One of the anxieties that I’ve often heard expressed regarding voice biometrics is how does the technology account for the natural aging of our voice? Through our personal experience, we all know that the voice we had as a child is quite different from the voice we now have as an adult. Fortunately, as I’ll demonstrate with a series of examples, voice biometrics is quite indifferent to the age of our voice!
To prove this point, I performed several tests using the voices of well know actors that have a wealth of voice recordings available in the public domain. In full disclosure, to perform these tests I had to disable Nuance’s standard playback detection algorithms in our voice biometric system. Performing voice biometric verifications with recorded audio would clearly not be feasible in a real-world deployment, as I’ve written about in a previous blog, which you can read here.
The first test that I conducted involves my childhood action movie idol, Arnold Schwarzenegger. The Austrian-born star of the Terminator film series, who would later become the governor of California, has an instantly recognizable voice. Our very own brain-powered voice biometric engines can easily identify his voice, whether we are listening to a rerun of the 1984 movie Terminator, or a recent interview featuring Mr. Schwarzenegger. So, given this, how does a voice biometric engine perform? To find out I enrolled 40 seconds of his voice from an interview Mr. Schwarzenegger delivered in 2015 that was available on YouTube. I then ran a voice biometric check on three seconds of Mr. Schwarzenegger’s voice from the movie Pumping Iron from 1977 that was also available on YouTube. Despite a 38-year difference between these two recordings, the voice biometric engine had no trouble recognizing that this was the same person, at banking-grade security settings.
Now this first test was very favorable, because even though there was a 38-year difference between the two clips, in both cases Mr. Schwarzenegger was in his adult years in which the voice changes very little. When Pumping Iron was filmed, Mr. Schwarzenegger was 30 years old, and in 2015 when the interview was recorded he was 68.
The real challenge is how will voice biometrics perform during the two periods of our lives when our voices change more rapidly, which are during our teenage years and during the latter years of our adult lives.
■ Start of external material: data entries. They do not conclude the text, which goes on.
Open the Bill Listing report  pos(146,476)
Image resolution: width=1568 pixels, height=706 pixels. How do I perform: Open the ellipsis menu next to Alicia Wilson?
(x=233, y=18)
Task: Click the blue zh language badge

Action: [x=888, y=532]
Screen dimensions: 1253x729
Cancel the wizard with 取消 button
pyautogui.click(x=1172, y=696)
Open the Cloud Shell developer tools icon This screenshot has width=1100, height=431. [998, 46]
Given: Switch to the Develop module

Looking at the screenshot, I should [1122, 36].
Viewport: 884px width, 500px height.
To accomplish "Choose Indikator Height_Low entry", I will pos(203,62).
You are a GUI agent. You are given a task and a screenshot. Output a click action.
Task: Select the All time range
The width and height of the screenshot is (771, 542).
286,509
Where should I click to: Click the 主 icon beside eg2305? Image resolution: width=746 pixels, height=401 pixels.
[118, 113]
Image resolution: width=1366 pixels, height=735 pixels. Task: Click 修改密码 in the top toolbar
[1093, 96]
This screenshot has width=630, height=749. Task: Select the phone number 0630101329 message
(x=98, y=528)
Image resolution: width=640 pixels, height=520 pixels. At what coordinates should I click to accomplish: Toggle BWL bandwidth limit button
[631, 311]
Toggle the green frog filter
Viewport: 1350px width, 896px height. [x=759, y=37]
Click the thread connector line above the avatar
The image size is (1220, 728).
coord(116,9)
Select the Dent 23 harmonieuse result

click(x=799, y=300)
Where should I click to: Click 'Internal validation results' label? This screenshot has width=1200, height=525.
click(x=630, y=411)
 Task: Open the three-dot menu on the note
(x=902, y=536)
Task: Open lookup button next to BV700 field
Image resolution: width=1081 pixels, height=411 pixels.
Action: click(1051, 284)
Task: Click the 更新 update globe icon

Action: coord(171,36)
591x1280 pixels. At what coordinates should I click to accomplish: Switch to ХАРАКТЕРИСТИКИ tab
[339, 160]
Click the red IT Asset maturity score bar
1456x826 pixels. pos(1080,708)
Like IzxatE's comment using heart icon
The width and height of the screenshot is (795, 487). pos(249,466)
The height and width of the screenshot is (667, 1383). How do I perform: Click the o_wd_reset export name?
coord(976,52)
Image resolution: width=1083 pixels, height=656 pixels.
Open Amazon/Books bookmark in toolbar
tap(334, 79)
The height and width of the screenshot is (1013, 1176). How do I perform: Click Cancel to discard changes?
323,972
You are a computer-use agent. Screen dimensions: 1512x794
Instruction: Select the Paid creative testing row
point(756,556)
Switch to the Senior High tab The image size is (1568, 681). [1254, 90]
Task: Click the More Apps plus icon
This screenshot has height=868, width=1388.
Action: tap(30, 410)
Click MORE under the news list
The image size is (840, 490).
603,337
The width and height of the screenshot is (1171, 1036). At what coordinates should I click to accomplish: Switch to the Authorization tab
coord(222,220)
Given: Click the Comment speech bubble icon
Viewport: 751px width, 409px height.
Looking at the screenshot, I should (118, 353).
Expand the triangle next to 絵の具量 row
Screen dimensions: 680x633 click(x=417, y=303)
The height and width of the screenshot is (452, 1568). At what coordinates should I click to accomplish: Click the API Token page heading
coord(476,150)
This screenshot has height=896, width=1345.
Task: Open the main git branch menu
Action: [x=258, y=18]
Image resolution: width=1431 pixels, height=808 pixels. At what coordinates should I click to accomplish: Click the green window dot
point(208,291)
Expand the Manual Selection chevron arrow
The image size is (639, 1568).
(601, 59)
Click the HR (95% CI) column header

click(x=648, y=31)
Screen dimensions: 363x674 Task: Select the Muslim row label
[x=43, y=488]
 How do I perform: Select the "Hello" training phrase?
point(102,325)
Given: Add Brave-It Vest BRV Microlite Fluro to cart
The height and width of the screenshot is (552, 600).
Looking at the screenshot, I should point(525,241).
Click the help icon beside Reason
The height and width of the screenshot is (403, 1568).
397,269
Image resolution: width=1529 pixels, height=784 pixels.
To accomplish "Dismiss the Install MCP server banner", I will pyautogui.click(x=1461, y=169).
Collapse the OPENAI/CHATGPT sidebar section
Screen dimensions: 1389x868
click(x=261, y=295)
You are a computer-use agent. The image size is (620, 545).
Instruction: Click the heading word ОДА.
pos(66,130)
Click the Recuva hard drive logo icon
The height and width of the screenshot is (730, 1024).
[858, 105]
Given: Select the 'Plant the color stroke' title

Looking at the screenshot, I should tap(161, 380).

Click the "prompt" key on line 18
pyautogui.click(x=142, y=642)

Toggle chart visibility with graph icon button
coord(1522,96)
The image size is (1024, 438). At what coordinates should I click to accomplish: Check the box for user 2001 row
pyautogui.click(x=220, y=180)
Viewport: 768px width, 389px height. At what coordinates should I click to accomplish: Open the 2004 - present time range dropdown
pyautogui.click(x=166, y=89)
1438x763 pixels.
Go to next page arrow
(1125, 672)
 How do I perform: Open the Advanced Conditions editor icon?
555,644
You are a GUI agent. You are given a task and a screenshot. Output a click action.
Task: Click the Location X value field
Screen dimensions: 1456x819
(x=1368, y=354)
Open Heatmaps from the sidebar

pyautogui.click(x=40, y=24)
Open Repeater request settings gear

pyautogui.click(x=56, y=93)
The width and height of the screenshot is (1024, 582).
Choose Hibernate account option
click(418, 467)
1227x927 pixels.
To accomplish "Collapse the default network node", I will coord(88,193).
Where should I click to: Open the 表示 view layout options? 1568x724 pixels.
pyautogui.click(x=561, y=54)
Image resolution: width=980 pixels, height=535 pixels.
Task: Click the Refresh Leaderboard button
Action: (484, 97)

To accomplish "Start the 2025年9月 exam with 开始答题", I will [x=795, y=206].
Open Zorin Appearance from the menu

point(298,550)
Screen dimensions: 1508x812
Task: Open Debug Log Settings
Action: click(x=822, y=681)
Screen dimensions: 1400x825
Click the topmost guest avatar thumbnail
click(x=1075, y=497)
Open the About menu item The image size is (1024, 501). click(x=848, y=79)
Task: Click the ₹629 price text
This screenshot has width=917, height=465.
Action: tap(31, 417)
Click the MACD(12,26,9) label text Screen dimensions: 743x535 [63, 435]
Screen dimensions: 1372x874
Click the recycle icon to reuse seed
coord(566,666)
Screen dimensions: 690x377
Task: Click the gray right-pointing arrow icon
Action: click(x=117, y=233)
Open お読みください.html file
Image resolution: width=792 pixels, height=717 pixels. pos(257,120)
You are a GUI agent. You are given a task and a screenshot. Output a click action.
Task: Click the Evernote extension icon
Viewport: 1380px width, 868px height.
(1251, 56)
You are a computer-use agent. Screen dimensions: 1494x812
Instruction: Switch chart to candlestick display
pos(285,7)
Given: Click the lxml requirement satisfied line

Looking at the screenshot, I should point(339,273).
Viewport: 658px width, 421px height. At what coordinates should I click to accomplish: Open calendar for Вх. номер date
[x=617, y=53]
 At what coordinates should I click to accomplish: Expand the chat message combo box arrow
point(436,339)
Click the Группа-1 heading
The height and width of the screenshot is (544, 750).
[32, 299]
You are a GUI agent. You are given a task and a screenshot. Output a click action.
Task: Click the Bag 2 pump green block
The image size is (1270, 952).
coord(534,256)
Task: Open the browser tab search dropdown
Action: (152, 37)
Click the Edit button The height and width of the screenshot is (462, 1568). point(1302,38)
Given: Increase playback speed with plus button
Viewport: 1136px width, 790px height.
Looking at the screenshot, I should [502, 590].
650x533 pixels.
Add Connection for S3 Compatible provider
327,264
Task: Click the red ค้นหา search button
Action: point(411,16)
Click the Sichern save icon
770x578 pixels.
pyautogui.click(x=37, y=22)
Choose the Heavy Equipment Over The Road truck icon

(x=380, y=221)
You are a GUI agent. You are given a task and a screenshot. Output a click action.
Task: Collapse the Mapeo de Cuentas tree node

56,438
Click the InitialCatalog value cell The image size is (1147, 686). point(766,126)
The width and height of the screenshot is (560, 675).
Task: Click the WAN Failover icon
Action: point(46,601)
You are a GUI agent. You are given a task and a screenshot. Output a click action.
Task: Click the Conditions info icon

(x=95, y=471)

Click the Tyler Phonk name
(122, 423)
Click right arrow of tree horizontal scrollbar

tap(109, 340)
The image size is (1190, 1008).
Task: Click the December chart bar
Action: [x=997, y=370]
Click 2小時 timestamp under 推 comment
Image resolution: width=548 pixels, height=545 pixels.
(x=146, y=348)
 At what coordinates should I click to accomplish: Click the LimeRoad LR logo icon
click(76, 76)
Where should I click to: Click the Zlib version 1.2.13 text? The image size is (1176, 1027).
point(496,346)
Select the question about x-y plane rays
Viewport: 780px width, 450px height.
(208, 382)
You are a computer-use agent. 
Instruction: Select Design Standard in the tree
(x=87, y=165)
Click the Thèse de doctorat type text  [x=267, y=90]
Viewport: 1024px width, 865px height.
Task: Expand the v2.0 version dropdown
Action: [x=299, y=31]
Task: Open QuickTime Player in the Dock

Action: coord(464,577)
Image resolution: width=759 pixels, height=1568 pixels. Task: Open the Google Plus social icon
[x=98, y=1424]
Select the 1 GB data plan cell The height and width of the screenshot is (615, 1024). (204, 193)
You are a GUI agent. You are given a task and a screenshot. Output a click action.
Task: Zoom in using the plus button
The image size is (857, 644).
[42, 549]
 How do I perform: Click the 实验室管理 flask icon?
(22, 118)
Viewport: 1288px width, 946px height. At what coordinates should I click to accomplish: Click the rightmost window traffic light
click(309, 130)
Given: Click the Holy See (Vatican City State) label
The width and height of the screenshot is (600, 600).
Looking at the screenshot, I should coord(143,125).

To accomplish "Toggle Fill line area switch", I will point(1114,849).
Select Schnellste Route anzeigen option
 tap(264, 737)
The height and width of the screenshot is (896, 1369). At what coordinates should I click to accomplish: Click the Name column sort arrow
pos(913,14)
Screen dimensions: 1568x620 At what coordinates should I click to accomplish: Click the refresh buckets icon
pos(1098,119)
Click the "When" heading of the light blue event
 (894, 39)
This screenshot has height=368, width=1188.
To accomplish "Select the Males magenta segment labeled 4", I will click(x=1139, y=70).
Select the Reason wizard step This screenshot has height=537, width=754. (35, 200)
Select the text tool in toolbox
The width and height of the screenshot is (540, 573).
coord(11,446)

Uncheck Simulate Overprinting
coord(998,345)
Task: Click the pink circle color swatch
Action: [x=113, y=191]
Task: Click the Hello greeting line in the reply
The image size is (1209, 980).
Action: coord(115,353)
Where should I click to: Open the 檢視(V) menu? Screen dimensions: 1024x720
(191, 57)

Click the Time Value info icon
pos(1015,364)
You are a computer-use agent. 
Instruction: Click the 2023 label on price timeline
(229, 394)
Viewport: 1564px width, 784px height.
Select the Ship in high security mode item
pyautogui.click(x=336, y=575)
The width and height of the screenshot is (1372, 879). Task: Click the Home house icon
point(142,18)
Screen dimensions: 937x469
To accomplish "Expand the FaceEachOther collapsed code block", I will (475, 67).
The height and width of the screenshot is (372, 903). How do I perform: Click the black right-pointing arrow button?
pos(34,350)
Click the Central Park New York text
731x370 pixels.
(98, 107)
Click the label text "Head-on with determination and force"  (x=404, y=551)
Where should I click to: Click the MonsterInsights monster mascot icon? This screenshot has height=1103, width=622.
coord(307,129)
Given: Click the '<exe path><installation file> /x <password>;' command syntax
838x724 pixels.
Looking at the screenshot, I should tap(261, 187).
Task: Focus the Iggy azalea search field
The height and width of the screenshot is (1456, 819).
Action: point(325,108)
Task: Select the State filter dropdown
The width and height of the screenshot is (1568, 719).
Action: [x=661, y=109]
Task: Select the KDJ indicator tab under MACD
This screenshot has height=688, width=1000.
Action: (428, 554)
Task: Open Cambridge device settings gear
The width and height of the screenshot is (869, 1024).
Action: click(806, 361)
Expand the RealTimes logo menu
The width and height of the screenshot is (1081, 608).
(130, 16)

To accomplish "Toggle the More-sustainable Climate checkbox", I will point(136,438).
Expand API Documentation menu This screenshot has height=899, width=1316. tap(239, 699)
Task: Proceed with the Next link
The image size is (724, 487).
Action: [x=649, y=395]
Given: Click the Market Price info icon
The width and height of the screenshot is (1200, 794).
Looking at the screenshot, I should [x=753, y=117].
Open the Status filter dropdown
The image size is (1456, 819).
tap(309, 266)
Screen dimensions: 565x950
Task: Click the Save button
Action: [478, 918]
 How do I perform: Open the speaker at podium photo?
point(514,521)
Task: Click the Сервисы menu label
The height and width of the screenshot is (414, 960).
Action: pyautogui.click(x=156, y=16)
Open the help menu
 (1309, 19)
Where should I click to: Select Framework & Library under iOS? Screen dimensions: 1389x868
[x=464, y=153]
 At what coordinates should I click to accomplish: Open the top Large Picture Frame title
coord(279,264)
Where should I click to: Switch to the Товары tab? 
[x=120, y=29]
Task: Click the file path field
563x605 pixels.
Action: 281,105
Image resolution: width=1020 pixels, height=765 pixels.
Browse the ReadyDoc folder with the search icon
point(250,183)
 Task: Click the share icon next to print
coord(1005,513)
To explore this question, I performed a voice biometrics test with another famous actor whose voice is instantly recognizable as well, Morgan Freeman. Born in 1937, Mr. Freeman has blessed us with a wealth of quality acting over a period that exceeds five decades. In 2017, Mr. Freeman will be celebrating his 80th birthday. In this test, I enrolled Mr. Freeman’s voice in one of our biometrics programs with 40 seconds from the movie The Execution of Raymond Graham, a movie that was produced in 1985 when Mr. Freeman was 48 years old. I then passed 3 seconds of audio in the system from Mr. Freeman’s voice from a recently-produced National Geographic series titled The Story of God, filmed in 2016 when Mr. Freeman was 79 years old. Excerpts from this series can be viewed on National Geographic’s YouTube channel. Once again, age did not impact the performance of the voice biometric engine; it validated Mr. Freeman’s voice at 79 as belonging to the same person as Mr. Freeman’s voice at age 48, despite 31-years separating these two recordings of his voice. Once again, the system was set to banking-grade security performance levels.
However, there is a period during our lives where our voices do change in a material way, and that is during the transition from our childhood to our adult years. You may nevertheless be surprised how robust voice biometrics can be, even during a period of what we perceive as a rapid change of our voice. To illustrate the point, I performed a test with the voice of Candace Cameron Bure, the actress that gained notoriety playing the role of D.J. Tanner in the American TV series Full House. I chose Ms. Bure because she started acting in Full House as a child, at the age of 11, and ended as a young adult at age 18. This provided me with yearly voice samples as Ms. Bure matured to adulthood.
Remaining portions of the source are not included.